How to complete this task: When copying the entries below, leave out every picture and keep the rest exact.

Stored items:
·····

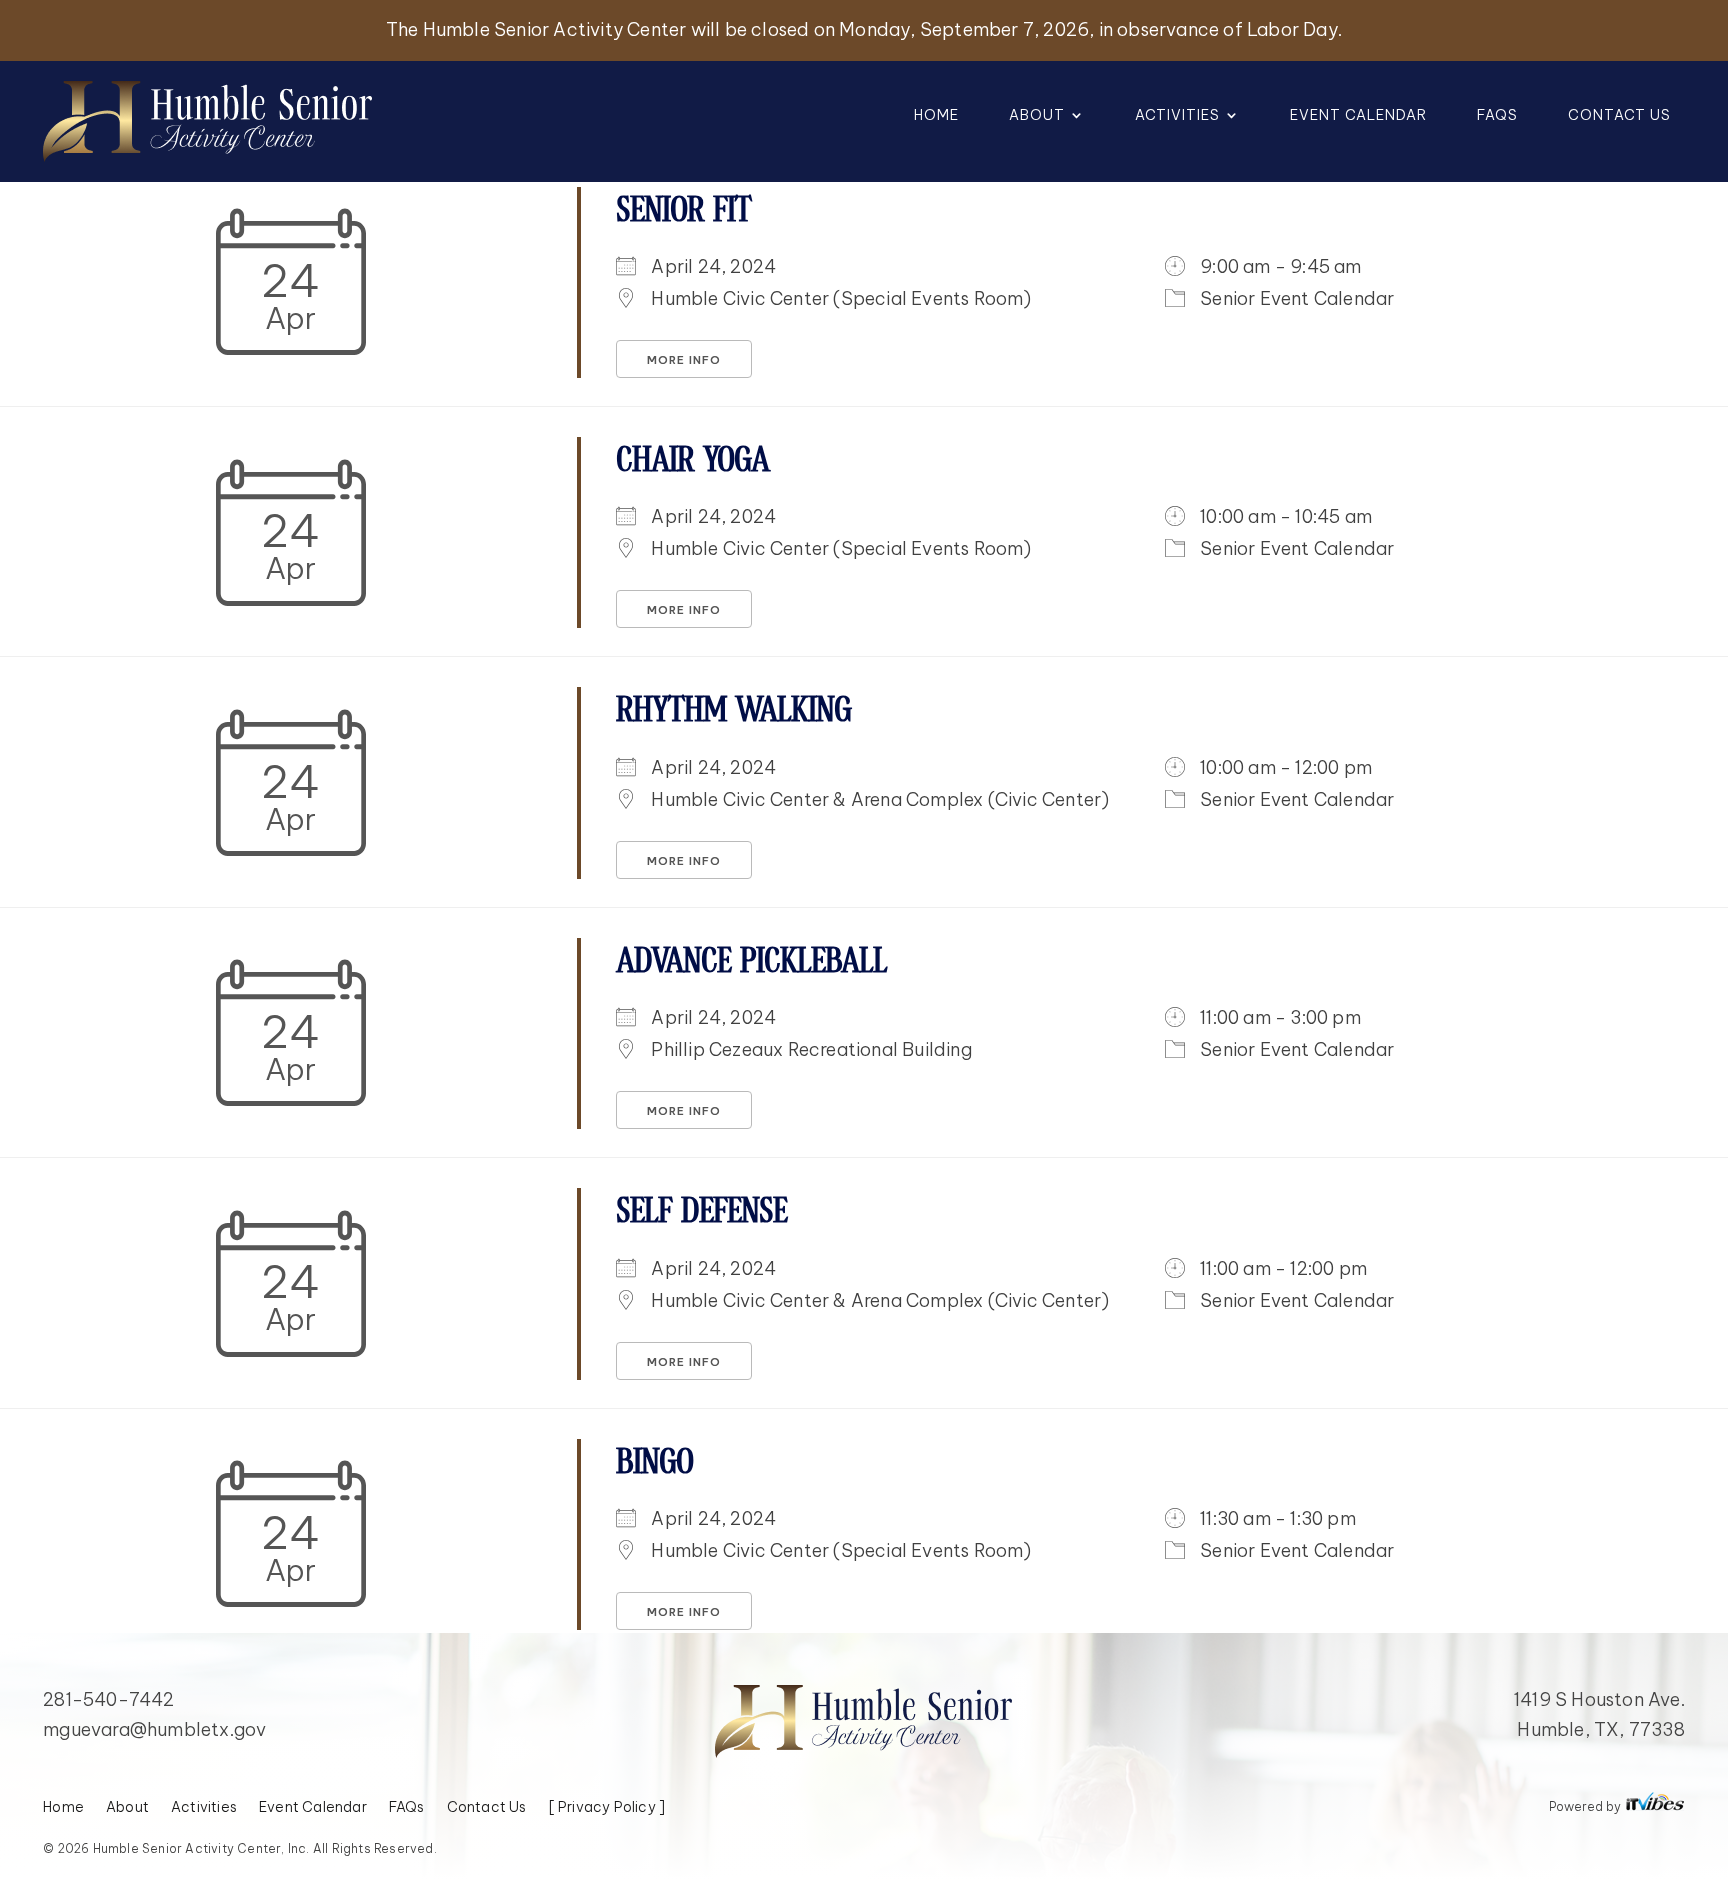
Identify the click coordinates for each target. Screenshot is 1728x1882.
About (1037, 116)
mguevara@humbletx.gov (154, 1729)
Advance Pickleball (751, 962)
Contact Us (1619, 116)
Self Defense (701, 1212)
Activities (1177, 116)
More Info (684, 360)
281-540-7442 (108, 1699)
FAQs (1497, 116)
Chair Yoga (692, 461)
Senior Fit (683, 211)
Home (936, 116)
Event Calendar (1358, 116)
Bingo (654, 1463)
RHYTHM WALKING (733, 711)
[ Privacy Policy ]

·····

The completed task:
Identify the click coordinates for each target. Screenshot is 1728x1882.
About (1037, 116)
mguevara@humbletx.gov (154, 1729)
Advance Pickleball (751, 962)
Contact Us (1619, 116)
Self Defense (701, 1212)
Activities (1177, 116)
More Info (684, 360)
281-540-7442 (108, 1699)
FAQs (1497, 116)
Chair Yoga (692, 461)
Senior Fit (683, 211)
Home (936, 116)
Event Calendar (1358, 116)
Bingo (654, 1463)
RHYTHM WALKING (733, 711)
[ Privacy Policy ]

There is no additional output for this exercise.